◆ **DATASET EXCERPTS**
--

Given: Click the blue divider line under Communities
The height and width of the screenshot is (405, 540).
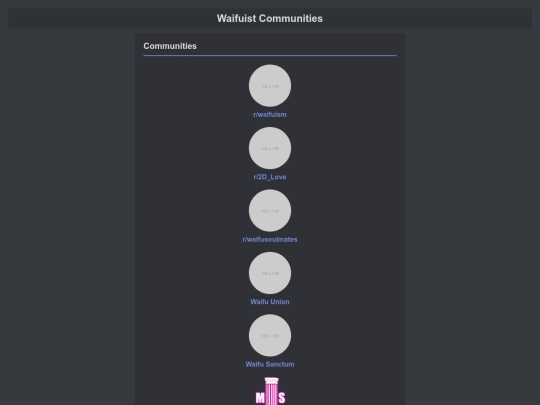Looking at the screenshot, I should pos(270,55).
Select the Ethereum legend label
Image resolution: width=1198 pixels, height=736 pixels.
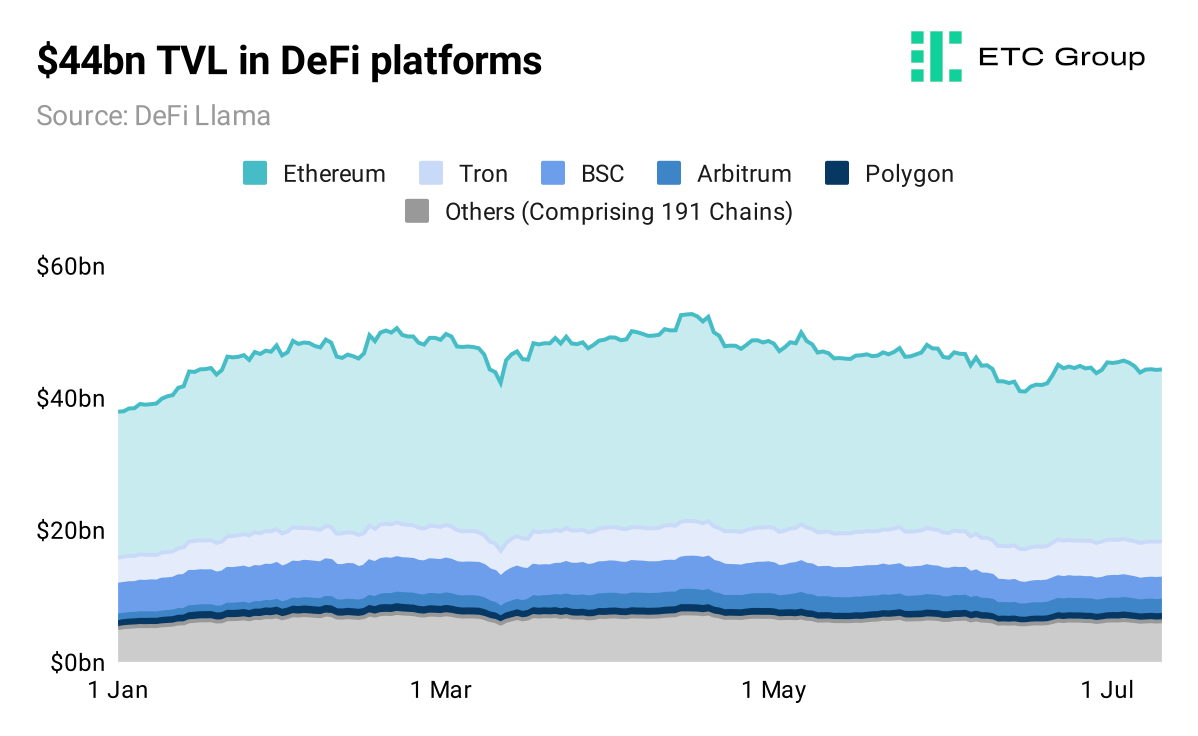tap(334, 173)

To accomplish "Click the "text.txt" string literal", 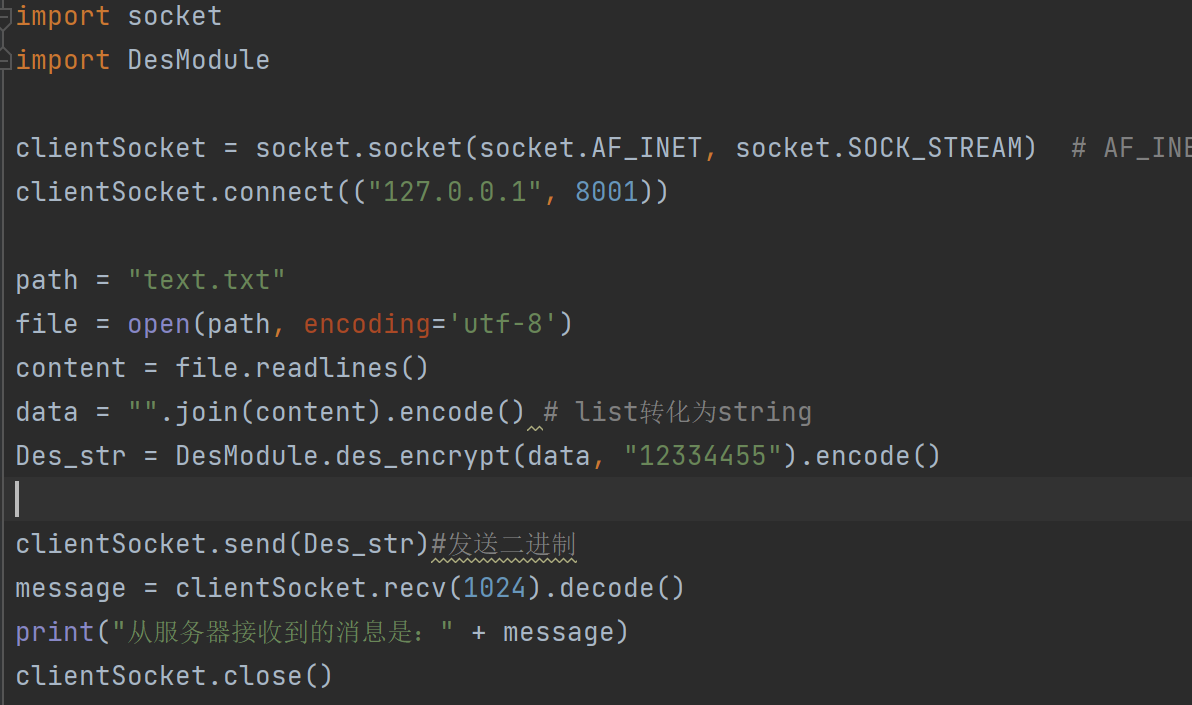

--

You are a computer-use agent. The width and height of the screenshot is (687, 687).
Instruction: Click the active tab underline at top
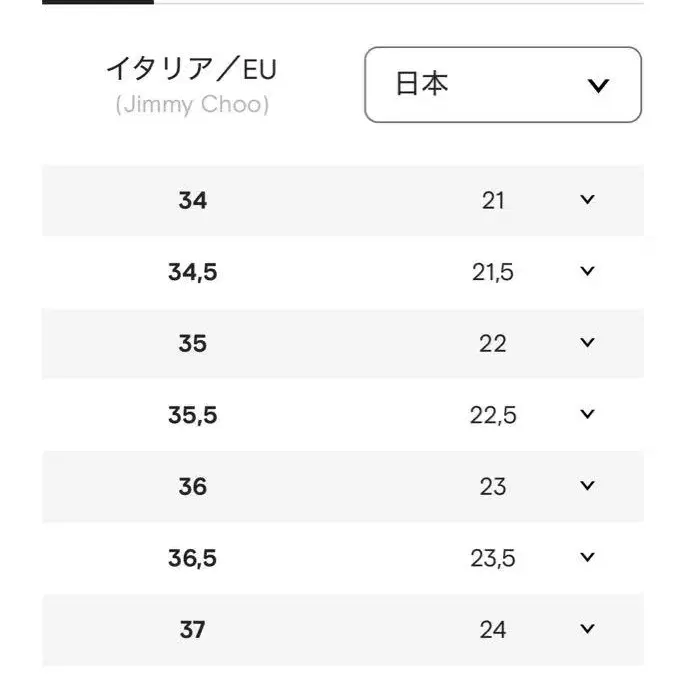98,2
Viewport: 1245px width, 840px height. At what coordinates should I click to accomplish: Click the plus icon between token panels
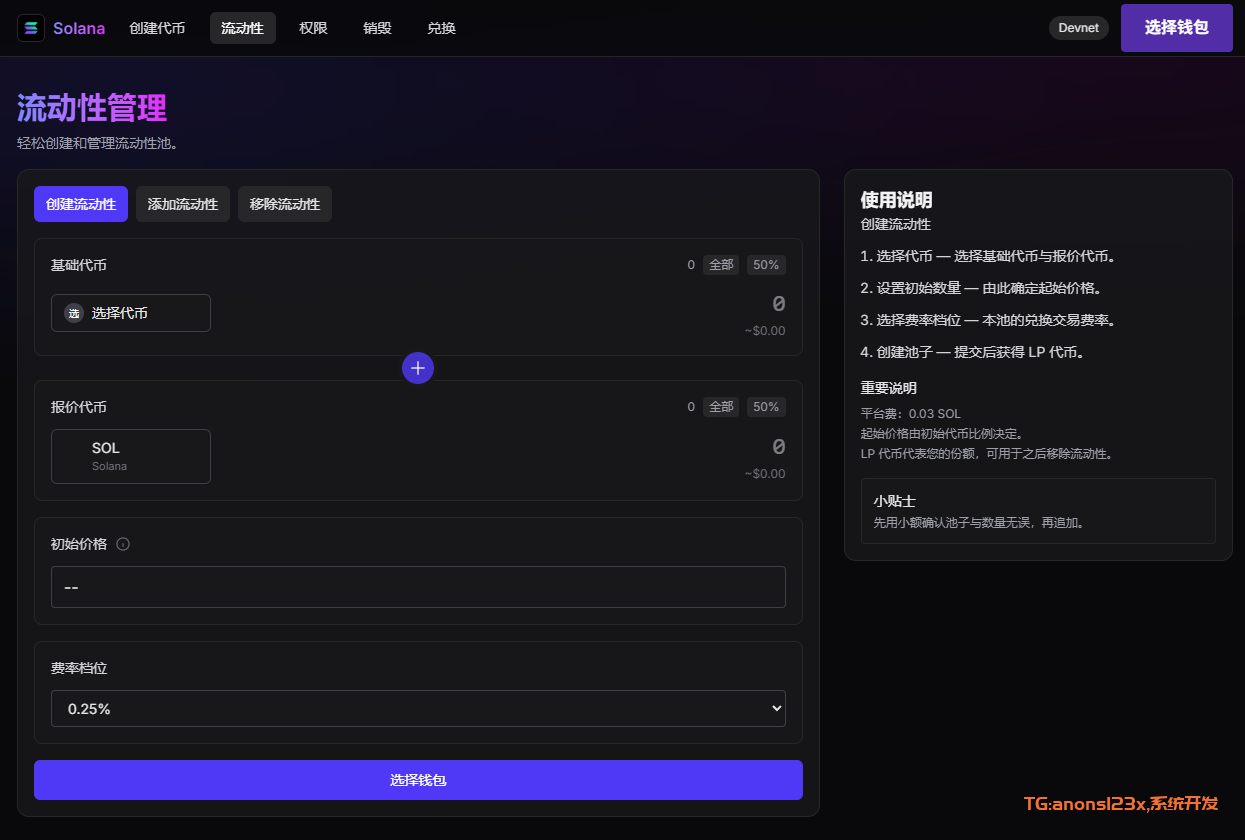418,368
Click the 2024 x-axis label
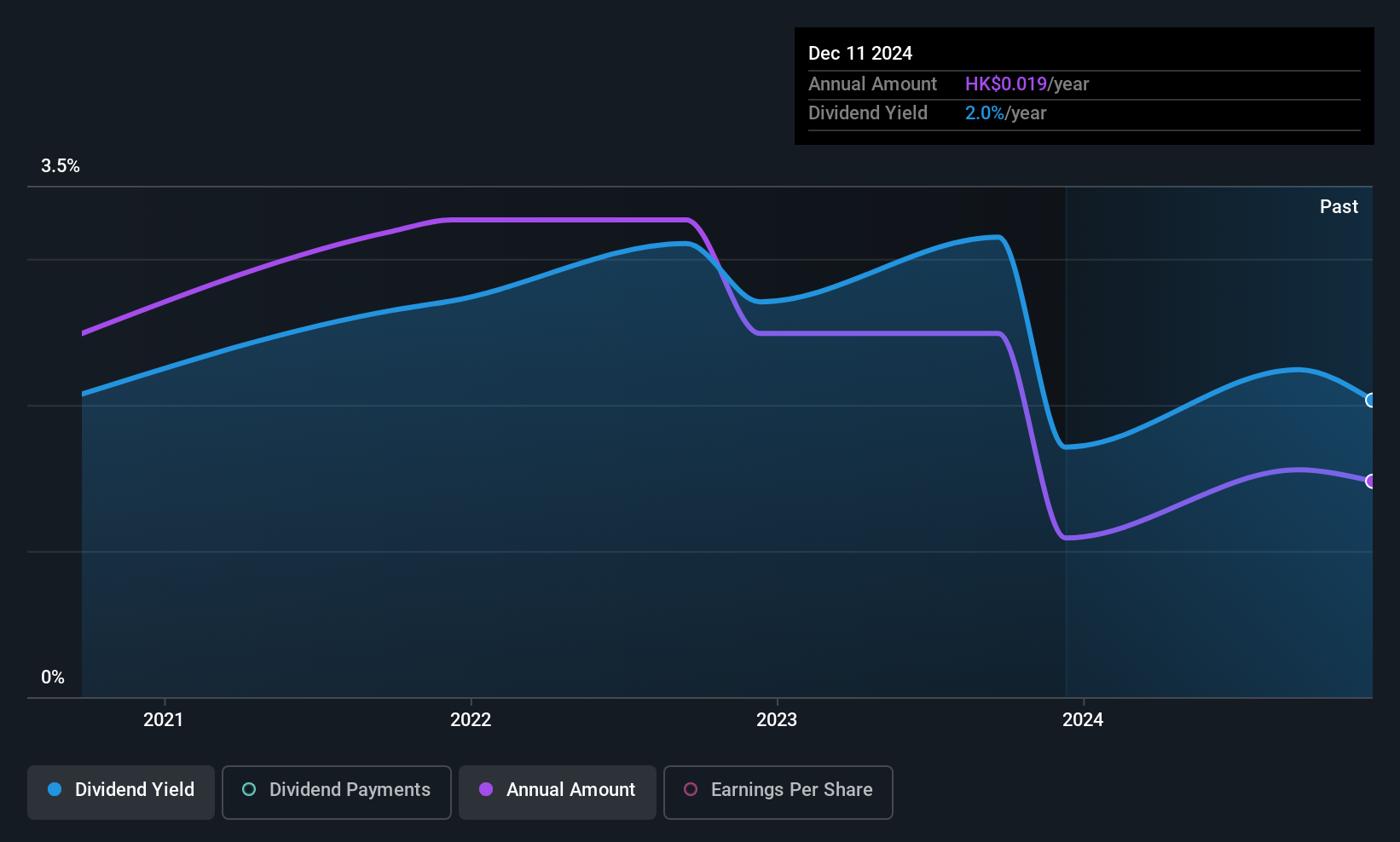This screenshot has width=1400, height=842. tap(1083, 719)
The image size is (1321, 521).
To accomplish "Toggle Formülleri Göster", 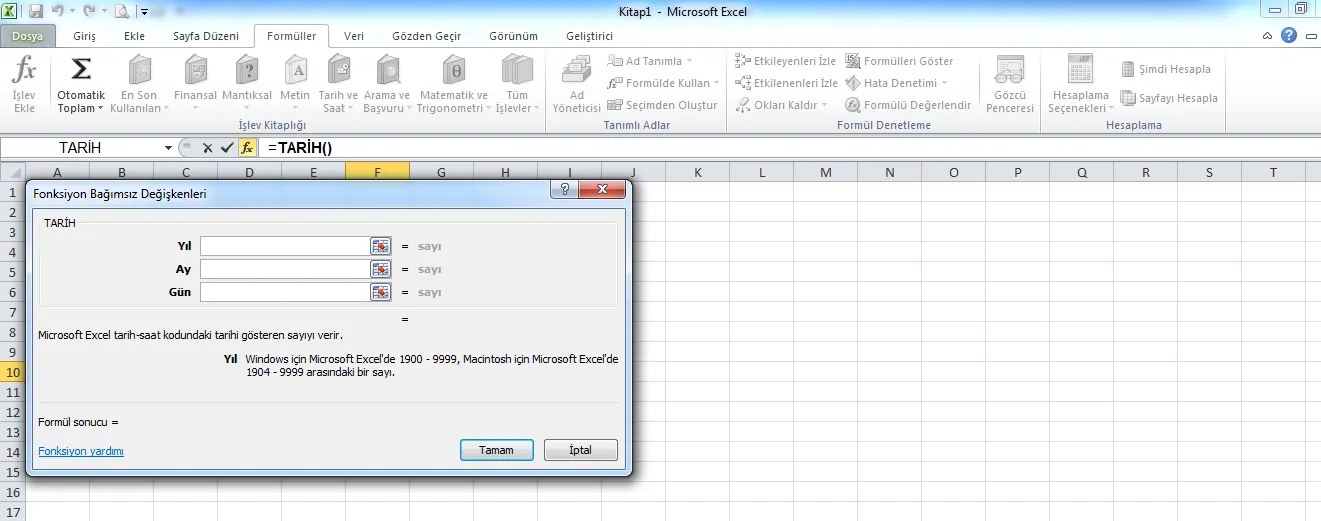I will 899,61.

--

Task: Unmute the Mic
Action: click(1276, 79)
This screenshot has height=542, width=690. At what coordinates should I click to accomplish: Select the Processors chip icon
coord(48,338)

--

◆ **EXERCISE**
Using the data above, transcribe exactly the lines between those containing "Instruction: Click the" and "The image size is (1321, 521).", inclusive, and leave every picture behind.

◆ **RESPONSE BELOW**
Instruction: Click the active tab underline at top
98,2
Viewport: 1245px width, 840px height. At what coordinates should I click to accomplish: Click the plus icon between token panels
418,368
Click the 2024 x-axis label
This screenshot has width=1400, height=842. tap(1083, 719)
The image size is (1321, 521).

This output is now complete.